El fin de la tregua de ETA y el juicio del 11-M marcaron el 2007

  • El fin de la tregua de ETA y el juicio que condenó a los autores de los atentados del 11 de marzo de 2004 en Madrid, marcaron en España el transcurso de 2007.

Madrid. El terrorismo trazó la pauta desde el principio, porque el año arrancó 48 horas después de que ETA hiciera explotar una furgoneta bomba en el aeropuerto de Madrid, que mató a dos ecuatorianos.

El atentado puso fin de facto a nueve meses de "alto el fuego permanente" declarado por ETA, en lo que fue la tercera tregua de la historia de esta organización terrorista, que ha asesinado a más de 850 personas desde 1968 para lograr la independencia del País Vasco.

No obstante, y pese a las muertes de los ecuatorianos Diego Armando Estacio y Carlos Alonso Palate en el aeropuerto de Barajas, ETA esperó hasta el 5 de junio para hacer oficial la ruptura del alto el fuego y afirmar que no se daban "las condiciones mínimas" para un proceso de negociación con el Gobierno español.

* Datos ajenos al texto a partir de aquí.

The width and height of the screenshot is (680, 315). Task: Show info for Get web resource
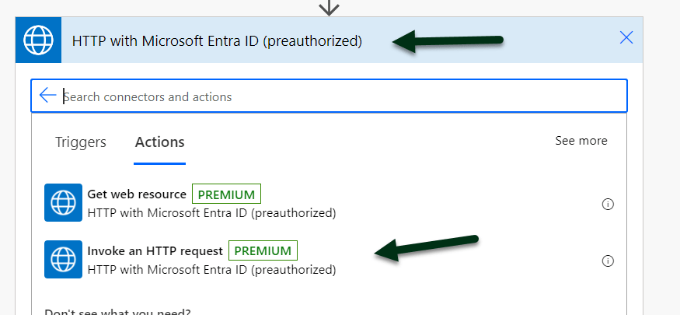point(609,204)
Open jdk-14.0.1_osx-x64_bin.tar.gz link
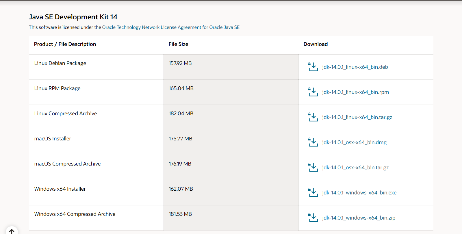462x234 pixels. 355,168
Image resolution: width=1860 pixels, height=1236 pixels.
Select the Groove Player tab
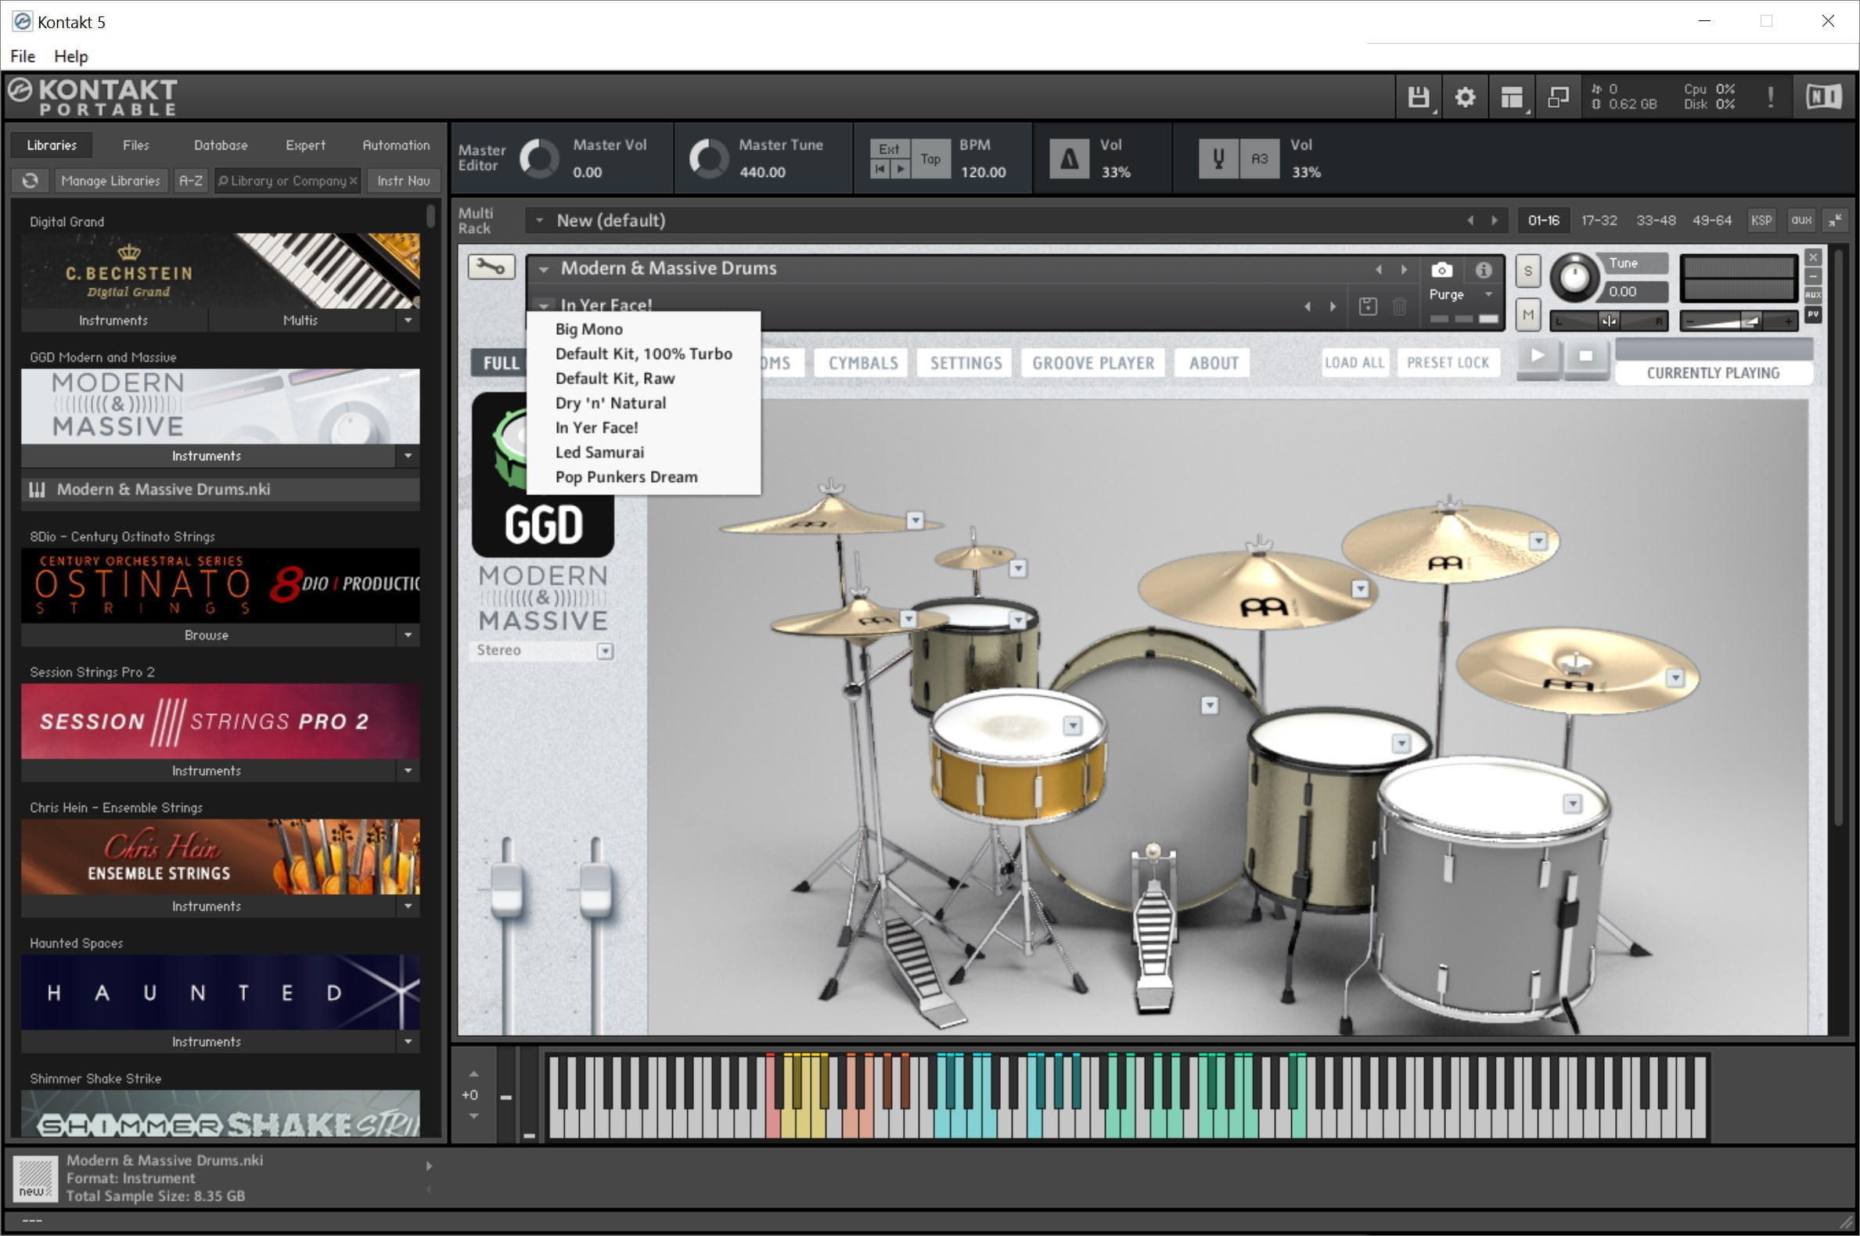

A partir de ahí, ETA anunció que actuaría "en todos los frentes en defensa de Euskal Herría" y cometió varios atentados, el más grave de ellos el 1 de diciembre en la localidad francesa de Capbreton, donde tres terroristas acabaron con la vida de los guardias civiles Raúl Centeno y Fernando Trapero.

Los agentes realizaban tareas de seguimiento de terroristas en Francia, en colaboración con las fuerzas de seguridad francesas, y fueron tiroteados a sangre fría por tres etarras que les descubrieron, dos de los cuales fueron detenidos días después.

Fueron las primeras víctimas mortales desde el atentado del aeropuerto de Barajas, aunque ETA lo intentó más veces. El 9 de octubre, los terroristas atentaron en Bilbao contra un concejal socialista e hirieron a su escolta, sólo dos días después de que la policía detuviera a una veintena de dirigentes de Batasuna (ilegalizado brazo político de ETA) cuando intentaban reorganizarse.

Previamente, el 25 de septiembre, ETA hizo explotar una bomba junto a una comisaría de la localidad vasca de Zarauz, que causó importantes daños materiales, y el 24 de agosto dos guardias civiles resultaron heridos a consecuencia de la explosión de un coche bomba colocado junto a su cuartel en la localidad de Durango. Desde el mes de junio hubo además varios atentados fallidos que se vieron frustrados por la actuación de las Fuerzas de Seguridad o por el fallo del dispositivo del detonador.

Esta cronología estuvo jalonada por las acusaciones y reproches entre el Gobierno del socialista José Luis Rodríguez Zapatero, que fracasó en su intento de abrir una negociación para acabar con la violencia de ETA, y el conservador Partido Popular (PP).

El Ejecutivo reclamó su derecho a intentarlo, como lo hicieron antes el socialista Felipe González en 1989 y el conservador José María Aznar en 1999, y acusó a los populares de romper lo que hasta ahora había sido una regla escrita de la democracia española: no emplear el terrorismo como arma de confrontación política.

El PP de Mariano Rajoy echó en cara al Ejecutivo estar cediendo al chantaje de ETA y de pagar un "precio político" para que deje de matar, con la no ilegalización de formaciones políticas del entorno de ETA como ANV y PCTV, y le exigió la rectificación de su política.

Contó con el respaldo de la mayoritaria Asociación de Víctimas del Terrorismo (AVT), que convocó una decena de manifestaciones para expresar su rechazo al diálogo entre el Gobierno y ETA y para, al menos hasta octubre pasado, pedir una investigación que aclarara la implicación de la organización vasca en los atentados del 11-M.

Es lo que se bautizó como "la teoría de la conspiración", alentada desde medios de comunicación conservadores y refutada el 31 de octubre por la Audiencia Nacional, tribunal que juzgó los atentados que causaron la muerte a 191 personas y heridas a 1.841.

La Audiencia, tras un juicio que se prolongó 4 meses y 17 días, declaró probado que la matanza fue obra de terroristas "yihadistas" y que no existía ningún indicio que permitiera vincular a ETA.

La sentencia condenó a los marroquíes Jamal Zougam y a Otman El Gnaoui a un pena superior a los 42.000 años de cárcel, como autores materiales, y al español José Emilio Suárez Trashorras, que facilitó los explosivos, a 34.715 años de reclusión.

La gran sorpresa fue la absolución de Rabei Osman El Sayed "Mohamed El Egipcio", al no considerarse demostrado que fuera uno de los autores intelectual de la matanza, como decía la Fiscalía, y dejar un interrogante sobre quién o quiénes orquestaron la matanza.

También dejó el desencanto de las víctimas y sus familiares, que consideraron escasas las penas impuestas.